Monday, May 11, 2009

Possible overhaul of Perkins Act and WIA?

Community colleges may figure prominently in the Obama administration's efforts to retrain unemployed workers. In a May speech described in Inside Higher Ed, the President promised to "lay out a fundamental rethinking of our job training, vocational education, and community college programs." In particular, he indicated that the various federal programs that address workforce education may be brought together or coordinated under a single policy. The announcement came in a speech announcing a new effort to make it easier for the unemployed to obtain financial aid for education while receiving unemployment benefits. A new website has been established by the departments of Education and Labor to inform the newly unemployed about educational opportunities.

Tuesday, May 5, 2009

College Completion Fund

Real work deadlines effectively shut down my blogging activities for the past few months, but today's reports about the Obama Administration's new College Access and Completion Fund caught my interest. The administration wants to dedicate $2.5 billion over the next five years, starting with the 2009-2010 budget, to improve low-income students' college completion rates. As reported in Inside Higher Ed, the program would channel money to states to develop and evaluate such programs. The discussion at a panel convened by the College Board favored basing state funding on completion, rather than enrollment, rates. Indiana is phasing in such an approach, while Ohio officials are discussing whether to plunge directly into it. To date, most of the discussion revolves around 4-year colleges, but there is some interest in including 2-year colleges based the successful remedial education at El Paso Community College in Texas. MDRC and The Gates Foundation were present.

Sunday, January 4, 2009

Catching Up with the New Year

The beginning of the year is a time for renewed resolve, and in this spirit, I'm passing along some fundamental background reading on community colleges from the National Center for Education Statistics. This federal agency gathers data from most post-secondary institutions that participate in financial aid programs. Below are some reports based on these data, and all reminded me of my experiences as a young woman who took a non-traditional path through higher education, dipping in and out of the workplace with little financial support from my family.

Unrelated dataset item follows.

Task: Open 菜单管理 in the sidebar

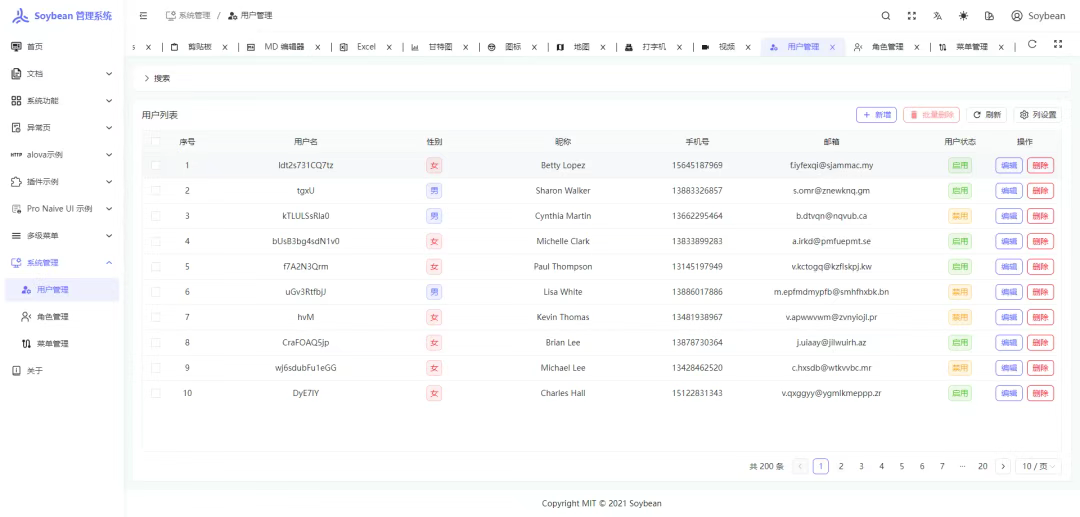Action: (52, 344)
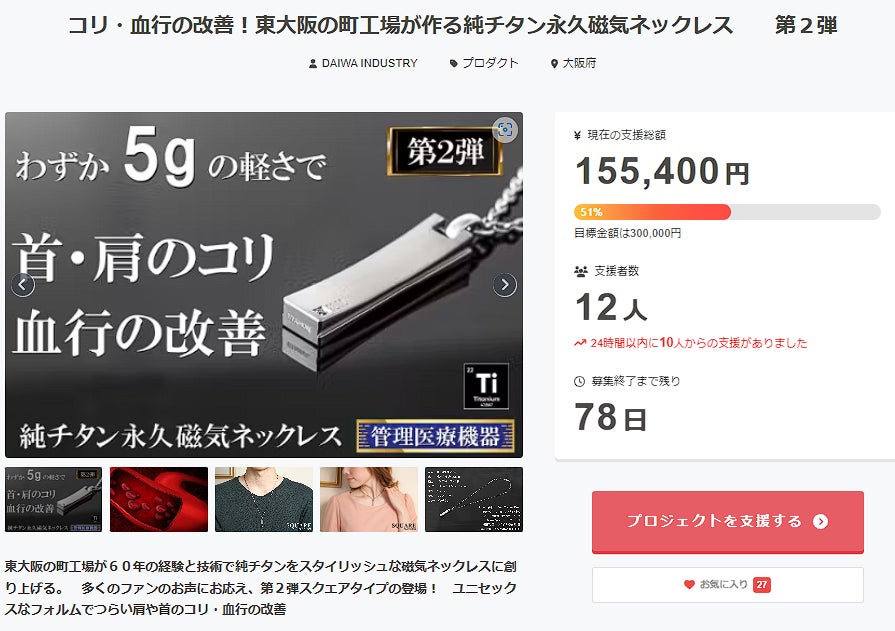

Community Colleges: Special Supplement to The Condition of Education, issued by the U.S. Department of Education in August 2008, reports that 45 percent of community college freshmen drop out after two years of school, which is much higher than the 16 to 17 percent of 4-year college freshmen who drop out. About 39% of the community college dropouts originally intended to transfer to a 4-year college. Some research has noted that the federal data collection system needs to keep better track of how many of these "drop outs" in fact transfer to other higher education institutions (Cabrera, Burkum, & La Nasa, 2003). There is, it seems, a lot of shopping around and moving around among adults seeking to improve their skills.

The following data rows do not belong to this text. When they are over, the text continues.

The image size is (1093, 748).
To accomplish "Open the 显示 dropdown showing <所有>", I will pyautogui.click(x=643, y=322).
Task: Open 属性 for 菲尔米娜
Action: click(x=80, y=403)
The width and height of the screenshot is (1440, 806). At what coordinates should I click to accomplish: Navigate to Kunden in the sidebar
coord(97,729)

Career and Technical Education in the United States: 1990 to 2005, another report from the Department of Education, reported that, in high school, more boys than girls focus on work-related courses, but in post-secondary schools, more women than men take the credential or work-related courses. Most women focus on careers in health fields, business, and computers. In addition, from 1990 to 2004, there were big increases--ranging from 35 percent to 66 percent--in the number of career education students who worked full-time while they studied. Part-timers have a higher chance of dropping out than full-timers.

National Assessment of Vocational Education reported the good news that U.S. colleges and universities are open to a more diverse group of students than ever, but also reported the bad news that these diverse students are not always completing their degrees.

Profile of Undergraduates in U.S. Postsecondary Institutions: 1999-2000 reported that while men can secure higher incomes with a minimum of post-secondary coursework, women do not experience the same income increases until they complete a certificate or degree.